If I act inadequately it is the ape in me that does it.

The positive result of analysis enables us to become unconscious again.

Analysis is an intermezzo that lasts until the individual’s greatest possible capacity for consciousness has been achieved.

Then he can return to nature and re-enter the dark current of life, practice Zen, or spend his time in alehouses.

Unfortunately the last possibility does not agree with my health!

We do not know our own role in life.

We behave like the lizard; we do what it does except that we also talk …

We approach life from the side of consciousness, but at certain times we have to make the sacrificium intellectus.

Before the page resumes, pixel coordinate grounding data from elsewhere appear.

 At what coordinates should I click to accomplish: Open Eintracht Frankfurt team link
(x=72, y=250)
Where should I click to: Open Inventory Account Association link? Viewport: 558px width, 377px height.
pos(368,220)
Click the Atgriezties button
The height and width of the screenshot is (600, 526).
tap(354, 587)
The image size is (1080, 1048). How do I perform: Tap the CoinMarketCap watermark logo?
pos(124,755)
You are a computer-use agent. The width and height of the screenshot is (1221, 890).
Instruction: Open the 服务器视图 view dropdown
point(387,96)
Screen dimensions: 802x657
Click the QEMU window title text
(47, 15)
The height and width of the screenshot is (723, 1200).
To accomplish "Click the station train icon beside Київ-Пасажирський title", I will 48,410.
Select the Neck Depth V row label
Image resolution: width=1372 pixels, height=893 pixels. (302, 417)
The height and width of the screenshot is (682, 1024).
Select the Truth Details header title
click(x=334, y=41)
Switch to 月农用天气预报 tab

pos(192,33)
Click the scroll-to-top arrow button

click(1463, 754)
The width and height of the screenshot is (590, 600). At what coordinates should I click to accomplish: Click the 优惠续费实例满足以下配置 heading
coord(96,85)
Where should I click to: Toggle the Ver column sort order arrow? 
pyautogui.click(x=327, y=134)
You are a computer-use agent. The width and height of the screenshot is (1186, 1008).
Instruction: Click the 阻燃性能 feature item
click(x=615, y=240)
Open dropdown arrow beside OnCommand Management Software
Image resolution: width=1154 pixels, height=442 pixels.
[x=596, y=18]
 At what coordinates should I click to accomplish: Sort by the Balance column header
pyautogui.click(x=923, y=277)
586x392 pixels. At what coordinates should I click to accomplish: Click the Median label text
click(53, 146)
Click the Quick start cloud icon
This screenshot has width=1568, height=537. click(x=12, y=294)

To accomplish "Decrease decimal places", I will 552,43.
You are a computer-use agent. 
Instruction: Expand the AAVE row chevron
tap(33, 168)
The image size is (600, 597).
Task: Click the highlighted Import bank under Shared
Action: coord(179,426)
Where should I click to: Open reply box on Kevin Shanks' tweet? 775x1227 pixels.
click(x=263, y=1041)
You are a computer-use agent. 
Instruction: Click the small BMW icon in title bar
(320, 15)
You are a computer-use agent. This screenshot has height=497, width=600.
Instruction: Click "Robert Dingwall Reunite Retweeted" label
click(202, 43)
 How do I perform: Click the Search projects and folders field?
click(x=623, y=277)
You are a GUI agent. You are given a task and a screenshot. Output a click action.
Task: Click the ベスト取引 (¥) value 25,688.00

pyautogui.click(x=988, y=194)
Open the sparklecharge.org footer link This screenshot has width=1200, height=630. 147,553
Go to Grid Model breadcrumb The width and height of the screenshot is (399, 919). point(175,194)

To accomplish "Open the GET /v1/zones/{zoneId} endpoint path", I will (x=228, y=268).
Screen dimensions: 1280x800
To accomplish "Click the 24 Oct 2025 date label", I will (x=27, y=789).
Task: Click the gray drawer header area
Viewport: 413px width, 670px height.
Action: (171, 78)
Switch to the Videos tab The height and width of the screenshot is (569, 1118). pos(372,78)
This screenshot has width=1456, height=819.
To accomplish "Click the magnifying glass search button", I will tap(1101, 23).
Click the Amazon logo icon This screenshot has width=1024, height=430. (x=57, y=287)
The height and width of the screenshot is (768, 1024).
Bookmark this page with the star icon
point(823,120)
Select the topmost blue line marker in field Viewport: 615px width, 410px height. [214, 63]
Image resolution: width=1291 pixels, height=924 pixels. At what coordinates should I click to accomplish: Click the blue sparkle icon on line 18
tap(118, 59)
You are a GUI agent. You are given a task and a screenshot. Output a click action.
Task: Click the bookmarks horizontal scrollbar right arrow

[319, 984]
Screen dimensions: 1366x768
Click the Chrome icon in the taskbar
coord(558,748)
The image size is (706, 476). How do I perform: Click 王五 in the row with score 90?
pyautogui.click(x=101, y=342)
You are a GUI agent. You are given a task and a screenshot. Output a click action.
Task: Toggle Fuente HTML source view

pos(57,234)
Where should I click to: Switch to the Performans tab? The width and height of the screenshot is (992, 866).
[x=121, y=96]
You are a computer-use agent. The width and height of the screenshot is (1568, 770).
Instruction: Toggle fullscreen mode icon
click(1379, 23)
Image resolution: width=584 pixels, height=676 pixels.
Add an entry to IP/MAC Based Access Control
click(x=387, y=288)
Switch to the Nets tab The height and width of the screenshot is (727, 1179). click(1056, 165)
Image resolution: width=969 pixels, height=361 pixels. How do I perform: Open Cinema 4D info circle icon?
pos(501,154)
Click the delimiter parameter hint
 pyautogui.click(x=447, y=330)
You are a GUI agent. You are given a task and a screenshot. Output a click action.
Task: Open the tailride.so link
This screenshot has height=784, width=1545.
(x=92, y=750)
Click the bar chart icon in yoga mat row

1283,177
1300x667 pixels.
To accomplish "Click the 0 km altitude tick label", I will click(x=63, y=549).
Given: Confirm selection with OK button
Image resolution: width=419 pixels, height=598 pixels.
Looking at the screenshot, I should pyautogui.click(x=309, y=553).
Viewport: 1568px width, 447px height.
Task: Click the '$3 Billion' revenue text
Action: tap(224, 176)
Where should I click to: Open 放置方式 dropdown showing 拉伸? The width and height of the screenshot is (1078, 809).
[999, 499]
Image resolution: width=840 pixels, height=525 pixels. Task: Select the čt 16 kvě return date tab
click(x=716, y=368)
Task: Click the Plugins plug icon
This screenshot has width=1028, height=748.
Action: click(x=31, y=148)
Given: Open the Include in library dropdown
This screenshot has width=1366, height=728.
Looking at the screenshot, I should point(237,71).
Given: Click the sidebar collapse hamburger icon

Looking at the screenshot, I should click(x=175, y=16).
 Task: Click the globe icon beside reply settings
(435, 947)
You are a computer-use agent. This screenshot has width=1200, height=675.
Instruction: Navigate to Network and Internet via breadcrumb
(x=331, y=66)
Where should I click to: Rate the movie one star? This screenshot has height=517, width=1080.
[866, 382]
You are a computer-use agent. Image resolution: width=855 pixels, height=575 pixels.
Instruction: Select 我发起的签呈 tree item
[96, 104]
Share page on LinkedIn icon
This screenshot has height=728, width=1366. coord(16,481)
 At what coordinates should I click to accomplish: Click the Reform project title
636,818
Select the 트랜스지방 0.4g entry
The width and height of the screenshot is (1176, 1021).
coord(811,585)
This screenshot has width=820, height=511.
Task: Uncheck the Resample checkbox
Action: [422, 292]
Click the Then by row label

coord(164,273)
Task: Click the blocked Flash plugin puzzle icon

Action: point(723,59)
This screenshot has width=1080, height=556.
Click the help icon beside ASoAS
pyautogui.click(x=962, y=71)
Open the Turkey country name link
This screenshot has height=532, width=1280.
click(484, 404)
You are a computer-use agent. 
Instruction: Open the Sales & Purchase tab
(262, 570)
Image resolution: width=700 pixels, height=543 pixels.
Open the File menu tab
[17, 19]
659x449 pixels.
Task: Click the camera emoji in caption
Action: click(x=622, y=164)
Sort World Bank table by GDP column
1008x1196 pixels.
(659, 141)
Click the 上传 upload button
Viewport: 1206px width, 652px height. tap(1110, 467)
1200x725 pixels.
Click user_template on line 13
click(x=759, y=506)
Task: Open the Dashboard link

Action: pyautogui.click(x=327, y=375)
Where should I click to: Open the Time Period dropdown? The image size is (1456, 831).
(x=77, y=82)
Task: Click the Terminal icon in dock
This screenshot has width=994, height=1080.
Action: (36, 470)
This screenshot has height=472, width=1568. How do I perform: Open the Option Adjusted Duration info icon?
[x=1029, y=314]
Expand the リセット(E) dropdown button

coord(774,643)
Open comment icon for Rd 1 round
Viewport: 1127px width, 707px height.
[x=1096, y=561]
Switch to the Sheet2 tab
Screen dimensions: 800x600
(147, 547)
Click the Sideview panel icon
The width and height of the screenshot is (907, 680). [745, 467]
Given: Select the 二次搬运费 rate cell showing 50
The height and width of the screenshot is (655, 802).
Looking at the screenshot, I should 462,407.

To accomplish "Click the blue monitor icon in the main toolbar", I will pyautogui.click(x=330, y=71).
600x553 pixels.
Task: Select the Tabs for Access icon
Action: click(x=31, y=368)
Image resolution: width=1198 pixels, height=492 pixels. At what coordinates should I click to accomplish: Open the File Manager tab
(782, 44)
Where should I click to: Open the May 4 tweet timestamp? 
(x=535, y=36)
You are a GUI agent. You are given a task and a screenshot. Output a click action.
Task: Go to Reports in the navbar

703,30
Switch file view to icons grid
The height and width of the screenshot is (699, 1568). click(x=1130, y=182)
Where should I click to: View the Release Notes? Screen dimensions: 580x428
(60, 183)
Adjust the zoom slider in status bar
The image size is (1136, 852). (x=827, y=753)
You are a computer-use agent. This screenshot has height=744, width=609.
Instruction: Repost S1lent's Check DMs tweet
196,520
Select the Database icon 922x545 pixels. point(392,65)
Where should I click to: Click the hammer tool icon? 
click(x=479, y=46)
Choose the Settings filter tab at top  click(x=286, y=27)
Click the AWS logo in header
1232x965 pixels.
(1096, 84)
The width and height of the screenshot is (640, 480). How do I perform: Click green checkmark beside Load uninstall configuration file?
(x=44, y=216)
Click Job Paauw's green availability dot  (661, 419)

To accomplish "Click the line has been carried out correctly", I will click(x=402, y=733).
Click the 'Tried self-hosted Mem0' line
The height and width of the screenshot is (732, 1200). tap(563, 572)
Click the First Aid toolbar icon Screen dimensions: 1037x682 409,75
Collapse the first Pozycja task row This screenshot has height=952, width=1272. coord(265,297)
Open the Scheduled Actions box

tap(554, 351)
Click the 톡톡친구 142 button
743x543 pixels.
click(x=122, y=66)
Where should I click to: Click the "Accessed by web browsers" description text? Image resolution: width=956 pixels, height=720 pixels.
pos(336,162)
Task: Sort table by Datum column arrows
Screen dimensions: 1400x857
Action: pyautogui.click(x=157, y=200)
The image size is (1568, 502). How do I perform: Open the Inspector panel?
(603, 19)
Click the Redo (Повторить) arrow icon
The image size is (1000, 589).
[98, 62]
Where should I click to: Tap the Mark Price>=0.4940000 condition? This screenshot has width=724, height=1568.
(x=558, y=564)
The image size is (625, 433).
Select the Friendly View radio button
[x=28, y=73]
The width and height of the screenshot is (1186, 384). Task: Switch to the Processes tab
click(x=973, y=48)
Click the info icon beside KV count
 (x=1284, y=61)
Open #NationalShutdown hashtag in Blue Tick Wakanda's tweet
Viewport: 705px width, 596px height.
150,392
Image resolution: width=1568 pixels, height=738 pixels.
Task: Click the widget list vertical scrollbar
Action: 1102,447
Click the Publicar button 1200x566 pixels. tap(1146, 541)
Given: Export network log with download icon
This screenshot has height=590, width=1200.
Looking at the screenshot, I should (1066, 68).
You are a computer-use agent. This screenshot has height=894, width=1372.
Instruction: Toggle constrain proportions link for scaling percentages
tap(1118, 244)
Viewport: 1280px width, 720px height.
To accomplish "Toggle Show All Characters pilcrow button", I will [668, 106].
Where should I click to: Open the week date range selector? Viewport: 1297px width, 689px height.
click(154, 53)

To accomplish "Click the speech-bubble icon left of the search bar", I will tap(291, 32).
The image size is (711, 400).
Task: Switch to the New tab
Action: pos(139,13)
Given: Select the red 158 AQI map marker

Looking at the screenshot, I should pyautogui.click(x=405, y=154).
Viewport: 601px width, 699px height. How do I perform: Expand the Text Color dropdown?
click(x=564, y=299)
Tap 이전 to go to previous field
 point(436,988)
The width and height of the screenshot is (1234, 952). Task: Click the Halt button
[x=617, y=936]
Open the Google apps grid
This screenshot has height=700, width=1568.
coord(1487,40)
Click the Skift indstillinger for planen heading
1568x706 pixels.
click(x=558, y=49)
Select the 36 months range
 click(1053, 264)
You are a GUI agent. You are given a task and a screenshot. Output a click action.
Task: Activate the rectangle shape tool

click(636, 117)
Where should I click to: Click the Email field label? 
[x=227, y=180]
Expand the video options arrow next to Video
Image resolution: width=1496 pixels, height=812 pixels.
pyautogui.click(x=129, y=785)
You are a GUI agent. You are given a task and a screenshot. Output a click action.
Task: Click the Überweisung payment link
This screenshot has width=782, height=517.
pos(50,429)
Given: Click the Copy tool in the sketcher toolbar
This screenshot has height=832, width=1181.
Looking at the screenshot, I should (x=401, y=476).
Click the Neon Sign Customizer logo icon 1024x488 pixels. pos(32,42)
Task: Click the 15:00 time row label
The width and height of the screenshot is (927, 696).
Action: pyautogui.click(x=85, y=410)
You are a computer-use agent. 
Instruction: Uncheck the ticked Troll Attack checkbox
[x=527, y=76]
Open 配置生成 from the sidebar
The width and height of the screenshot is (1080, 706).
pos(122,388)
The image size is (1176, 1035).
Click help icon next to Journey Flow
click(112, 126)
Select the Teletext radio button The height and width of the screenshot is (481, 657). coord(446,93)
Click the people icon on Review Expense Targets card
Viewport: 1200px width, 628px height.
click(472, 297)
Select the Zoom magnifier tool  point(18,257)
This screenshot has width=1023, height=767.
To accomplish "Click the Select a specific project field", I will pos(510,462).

We must sacrifice everything and become again as a child; not to remain a child, be it understood, but to re-enter childhood.

This state implies a divinely transformed nature, a higher level of existence, and a more profound realization of the world.

The unconscious has first to be activated; then we must extricate ourselves, doubting all the things we have hitherto believed; then we can turn back and resume our place in the collective unconscious.

This higher consciousness must be re-integrated into the dark flow of life so that we see then only that, which is immediately before our eyes.

Even Goethe could only know a fraction of his possibilities and his destiny.

Mankind today is faced with problems that formerly concerned only the gods.

Man can now choose between total destructiveness and complete constructiveness.

These are superhuman possibilities.

The light of consciousness needs to be clearly distinguished from the cunning of the unfathomable depths of the spirit.

The psyche is emancipated from instinctual patterns and from causality. The psyche is also the scene of conflicts between instinct and free will, for instincts are without order and collide with the organised consciousness.

Europeans are especially likely to believe that they can replace instinct by intellect. ~Carl Jung; Conversations with C.G. Jung; Consciousness and becoming Conscious; Pages 9-13.